Rows of pointing data:
┌──

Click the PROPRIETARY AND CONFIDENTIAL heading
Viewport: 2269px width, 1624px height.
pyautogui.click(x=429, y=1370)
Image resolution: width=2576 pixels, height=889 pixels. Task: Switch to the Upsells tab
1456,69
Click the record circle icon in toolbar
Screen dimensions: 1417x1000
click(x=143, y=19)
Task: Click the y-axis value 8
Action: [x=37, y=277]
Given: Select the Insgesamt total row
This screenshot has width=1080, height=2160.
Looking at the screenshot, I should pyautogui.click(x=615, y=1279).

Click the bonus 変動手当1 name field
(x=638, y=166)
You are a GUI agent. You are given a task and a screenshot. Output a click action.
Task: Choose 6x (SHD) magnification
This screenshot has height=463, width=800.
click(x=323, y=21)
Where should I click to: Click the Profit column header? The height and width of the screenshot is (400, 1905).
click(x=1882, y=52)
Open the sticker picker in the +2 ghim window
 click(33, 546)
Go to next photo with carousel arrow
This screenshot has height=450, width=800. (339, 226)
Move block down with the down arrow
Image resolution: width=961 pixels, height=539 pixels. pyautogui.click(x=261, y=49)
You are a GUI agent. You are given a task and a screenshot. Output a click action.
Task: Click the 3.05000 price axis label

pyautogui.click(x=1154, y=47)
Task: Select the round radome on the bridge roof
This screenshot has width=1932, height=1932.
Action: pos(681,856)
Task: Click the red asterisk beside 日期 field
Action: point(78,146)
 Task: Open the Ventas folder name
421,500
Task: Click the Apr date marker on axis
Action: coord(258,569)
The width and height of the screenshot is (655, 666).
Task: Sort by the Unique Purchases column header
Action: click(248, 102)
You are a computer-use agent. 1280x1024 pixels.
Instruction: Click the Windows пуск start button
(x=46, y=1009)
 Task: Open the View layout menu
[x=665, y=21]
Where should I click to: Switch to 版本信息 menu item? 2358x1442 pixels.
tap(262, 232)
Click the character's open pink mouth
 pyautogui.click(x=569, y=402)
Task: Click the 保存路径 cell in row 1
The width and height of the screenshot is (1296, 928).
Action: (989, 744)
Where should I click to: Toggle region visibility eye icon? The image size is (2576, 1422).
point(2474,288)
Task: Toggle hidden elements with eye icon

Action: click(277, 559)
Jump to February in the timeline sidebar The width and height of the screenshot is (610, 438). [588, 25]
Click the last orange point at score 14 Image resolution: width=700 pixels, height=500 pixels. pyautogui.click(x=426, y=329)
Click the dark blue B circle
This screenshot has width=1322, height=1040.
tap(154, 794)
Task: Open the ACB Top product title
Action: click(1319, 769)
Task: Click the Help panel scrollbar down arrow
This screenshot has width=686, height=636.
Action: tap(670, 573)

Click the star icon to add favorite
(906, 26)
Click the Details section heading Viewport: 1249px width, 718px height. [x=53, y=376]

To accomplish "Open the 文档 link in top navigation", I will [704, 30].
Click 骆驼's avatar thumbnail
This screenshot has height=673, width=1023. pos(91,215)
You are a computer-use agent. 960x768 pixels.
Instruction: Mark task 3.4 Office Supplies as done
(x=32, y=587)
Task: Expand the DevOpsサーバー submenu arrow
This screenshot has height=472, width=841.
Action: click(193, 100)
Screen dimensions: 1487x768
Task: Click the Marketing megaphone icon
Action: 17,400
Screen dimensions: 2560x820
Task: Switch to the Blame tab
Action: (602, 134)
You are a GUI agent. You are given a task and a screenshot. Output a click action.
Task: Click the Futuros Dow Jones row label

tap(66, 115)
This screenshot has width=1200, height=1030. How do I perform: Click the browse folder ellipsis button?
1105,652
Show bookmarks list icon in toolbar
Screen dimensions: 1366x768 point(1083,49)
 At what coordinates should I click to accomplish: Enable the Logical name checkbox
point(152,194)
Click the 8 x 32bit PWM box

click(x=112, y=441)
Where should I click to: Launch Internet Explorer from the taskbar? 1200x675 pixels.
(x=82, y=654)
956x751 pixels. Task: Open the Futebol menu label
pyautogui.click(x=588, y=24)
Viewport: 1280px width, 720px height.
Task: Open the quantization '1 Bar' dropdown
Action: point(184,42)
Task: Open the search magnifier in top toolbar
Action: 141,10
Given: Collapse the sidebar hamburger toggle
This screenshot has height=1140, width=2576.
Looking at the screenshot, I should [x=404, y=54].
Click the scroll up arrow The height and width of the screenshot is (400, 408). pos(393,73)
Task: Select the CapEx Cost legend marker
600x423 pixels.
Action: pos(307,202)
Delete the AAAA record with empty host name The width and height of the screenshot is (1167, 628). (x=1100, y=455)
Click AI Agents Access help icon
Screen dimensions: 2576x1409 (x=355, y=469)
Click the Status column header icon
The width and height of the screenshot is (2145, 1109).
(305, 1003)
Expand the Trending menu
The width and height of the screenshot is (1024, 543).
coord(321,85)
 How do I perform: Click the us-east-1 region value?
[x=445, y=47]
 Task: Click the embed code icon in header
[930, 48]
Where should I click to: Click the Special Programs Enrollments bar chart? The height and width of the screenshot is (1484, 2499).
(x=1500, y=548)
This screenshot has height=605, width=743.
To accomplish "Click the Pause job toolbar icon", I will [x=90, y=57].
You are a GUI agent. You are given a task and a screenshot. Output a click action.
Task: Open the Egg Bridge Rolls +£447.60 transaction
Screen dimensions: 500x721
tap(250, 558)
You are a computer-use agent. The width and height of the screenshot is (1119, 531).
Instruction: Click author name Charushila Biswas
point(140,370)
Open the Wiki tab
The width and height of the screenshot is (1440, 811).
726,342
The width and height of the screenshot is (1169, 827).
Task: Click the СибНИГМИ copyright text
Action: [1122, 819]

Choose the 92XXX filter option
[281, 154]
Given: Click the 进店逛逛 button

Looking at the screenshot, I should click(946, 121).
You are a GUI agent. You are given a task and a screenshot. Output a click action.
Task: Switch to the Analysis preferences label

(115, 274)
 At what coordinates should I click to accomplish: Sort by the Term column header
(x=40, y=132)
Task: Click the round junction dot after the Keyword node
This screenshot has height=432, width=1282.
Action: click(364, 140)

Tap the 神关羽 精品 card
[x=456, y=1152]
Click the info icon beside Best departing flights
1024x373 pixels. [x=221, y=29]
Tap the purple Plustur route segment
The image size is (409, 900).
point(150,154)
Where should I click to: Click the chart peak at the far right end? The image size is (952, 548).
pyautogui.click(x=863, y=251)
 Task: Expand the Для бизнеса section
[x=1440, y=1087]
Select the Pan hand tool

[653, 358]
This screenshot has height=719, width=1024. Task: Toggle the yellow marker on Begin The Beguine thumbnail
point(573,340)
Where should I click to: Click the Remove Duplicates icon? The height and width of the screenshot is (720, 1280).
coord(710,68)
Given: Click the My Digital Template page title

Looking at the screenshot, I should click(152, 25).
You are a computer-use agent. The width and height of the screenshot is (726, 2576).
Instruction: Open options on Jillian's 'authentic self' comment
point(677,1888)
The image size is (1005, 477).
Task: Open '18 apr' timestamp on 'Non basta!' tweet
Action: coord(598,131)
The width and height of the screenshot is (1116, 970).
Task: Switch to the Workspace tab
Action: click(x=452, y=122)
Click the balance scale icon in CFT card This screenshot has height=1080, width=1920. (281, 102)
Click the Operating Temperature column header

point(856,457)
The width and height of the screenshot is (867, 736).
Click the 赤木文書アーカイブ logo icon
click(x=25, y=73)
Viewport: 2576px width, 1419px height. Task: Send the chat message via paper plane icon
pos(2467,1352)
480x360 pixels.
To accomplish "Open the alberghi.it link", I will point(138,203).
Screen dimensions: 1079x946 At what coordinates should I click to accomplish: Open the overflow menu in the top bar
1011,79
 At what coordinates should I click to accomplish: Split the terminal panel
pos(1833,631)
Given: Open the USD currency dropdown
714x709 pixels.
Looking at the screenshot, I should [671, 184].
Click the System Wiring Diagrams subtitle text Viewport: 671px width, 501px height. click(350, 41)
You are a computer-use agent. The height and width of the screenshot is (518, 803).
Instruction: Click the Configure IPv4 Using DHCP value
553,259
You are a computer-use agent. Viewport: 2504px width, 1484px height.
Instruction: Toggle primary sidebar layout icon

└──

WHAT IS EXPECTED: Reproduce verbatim the stretch of lines from the start of the records through the line containing "pyautogui.click(x=1154, y=47)".

COMPLETED EXERCISE:
Click the PROPRIETARY AND CONFIDENTIAL heading
Viewport: 2269px width, 1624px height.
pyautogui.click(x=429, y=1370)
Image resolution: width=2576 pixels, height=889 pixels. Task: Switch to the Upsells tab
1456,69
Click the record circle icon in toolbar
Screen dimensions: 1417x1000
click(x=143, y=19)
Task: Click the y-axis value 8
Action: [x=37, y=277]
Given: Select the Insgesamt total row
This screenshot has width=1080, height=2160.
Looking at the screenshot, I should pyautogui.click(x=615, y=1279).

Click the bonus 変動手当1 name field
(x=638, y=166)
You are a GUI agent. You are given a task and a screenshot. Output a click action.
Task: Choose 6x (SHD) magnification
This screenshot has height=463, width=800.
click(x=323, y=21)
Where should I click to: Click the Profit column header? The height and width of the screenshot is (400, 1905).
click(x=1882, y=52)
Open the sticker picker in the +2 ghim window
 click(33, 546)
Go to next photo with carousel arrow
This screenshot has height=450, width=800. (339, 226)
Move block down with the down arrow
Image resolution: width=961 pixels, height=539 pixels. pyautogui.click(x=261, y=49)
You are a GUI agent. You are given a task and a screenshot. Output a click action.
Task: Click the 3.05000 price axis label

pyautogui.click(x=1154, y=47)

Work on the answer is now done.